------ MATERIAL SUPPLIED ------

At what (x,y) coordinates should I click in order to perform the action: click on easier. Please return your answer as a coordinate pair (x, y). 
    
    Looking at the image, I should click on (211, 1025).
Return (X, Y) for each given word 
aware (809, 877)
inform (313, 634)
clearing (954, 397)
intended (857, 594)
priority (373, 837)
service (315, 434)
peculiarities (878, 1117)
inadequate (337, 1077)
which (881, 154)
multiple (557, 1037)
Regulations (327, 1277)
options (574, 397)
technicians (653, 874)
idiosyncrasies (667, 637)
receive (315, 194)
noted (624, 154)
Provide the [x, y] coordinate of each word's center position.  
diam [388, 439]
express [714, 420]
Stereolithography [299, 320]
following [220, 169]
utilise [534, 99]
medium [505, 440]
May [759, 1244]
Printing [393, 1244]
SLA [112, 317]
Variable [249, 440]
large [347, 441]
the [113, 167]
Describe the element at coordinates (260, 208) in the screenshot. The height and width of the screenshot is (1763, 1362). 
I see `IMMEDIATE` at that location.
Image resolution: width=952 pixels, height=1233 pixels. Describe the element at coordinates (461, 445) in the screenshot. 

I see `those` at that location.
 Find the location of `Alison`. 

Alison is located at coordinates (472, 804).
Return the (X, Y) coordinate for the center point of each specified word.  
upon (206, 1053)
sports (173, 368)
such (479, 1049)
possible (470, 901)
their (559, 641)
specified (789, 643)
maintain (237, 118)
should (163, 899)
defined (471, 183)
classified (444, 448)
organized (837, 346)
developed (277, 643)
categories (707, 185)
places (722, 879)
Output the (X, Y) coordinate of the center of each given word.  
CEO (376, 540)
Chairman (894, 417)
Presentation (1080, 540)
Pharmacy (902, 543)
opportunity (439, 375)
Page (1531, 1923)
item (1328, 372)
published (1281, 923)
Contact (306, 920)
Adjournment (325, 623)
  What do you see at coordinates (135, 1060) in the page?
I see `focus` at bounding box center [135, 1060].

------

> _STATED TASK_
Rewrite all of the data above, switching "Describe" to "Identify" wherever it occurs and leaving every other character unchanged.

> _RESULT OF THE EXERCISE_
At what (x,y) coordinates should I click in order to perform the action: click on easier. Please return your answer as a coordinate pair (x, y). 
    
    Looking at the image, I should click on (211, 1025).
Return (X, Y) for each given word 
aware (809, 877)
inform (313, 634)
clearing (954, 397)
intended (857, 594)
priority (373, 837)
service (315, 434)
peculiarities (878, 1117)
inadequate (337, 1077)
which (881, 154)
multiple (557, 1037)
Regulations (327, 1277)
options (574, 397)
technicians (653, 874)
idiosyncrasies (667, 637)
receive (315, 194)
noted (624, 154)
Provide the [x, y] coordinate of each word's center position.  
diam [388, 439]
express [714, 420]
Stereolithography [299, 320]
following [220, 169]
utilise [534, 99]
medium [505, 440]
May [759, 1244]
Printing [393, 1244]
SLA [112, 317]
Variable [249, 440]
large [347, 441]
the [113, 167]
Identify the element at coordinates (260, 208) in the screenshot. The height and width of the screenshot is (1763, 1362). 
I see `IMMEDIATE` at that location.
Image resolution: width=952 pixels, height=1233 pixels. Identify the element at coordinates (461, 445) in the screenshot. 

I see `those` at that location.
 Find the location of `Alison`. 

Alison is located at coordinates (472, 804).
Return the (X, Y) coordinate for the center point of each specified word.  
upon (206, 1053)
sports (173, 368)
such (479, 1049)
possible (470, 901)
their (559, 641)
specified (789, 643)
maintain (237, 118)
should (163, 899)
defined (471, 183)
classified (444, 448)
organized (837, 346)
developed (277, 643)
categories (707, 185)
places (722, 879)
Output the (X, Y) coordinate of the center of each given word.  
CEO (376, 540)
Chairman (894, 417)
Presentation (1080, 540)
Pharmacy (902, 543)
opportunity (439, 375)
Page (1531, 1923)
item (1328, 372)
published (1281, 923)
Contact (306, 920)
Adjournment (325, 623)
  What do you see at coordinates (135, 1060) in the page?
I see `focus` at bounding box center [135, 1060].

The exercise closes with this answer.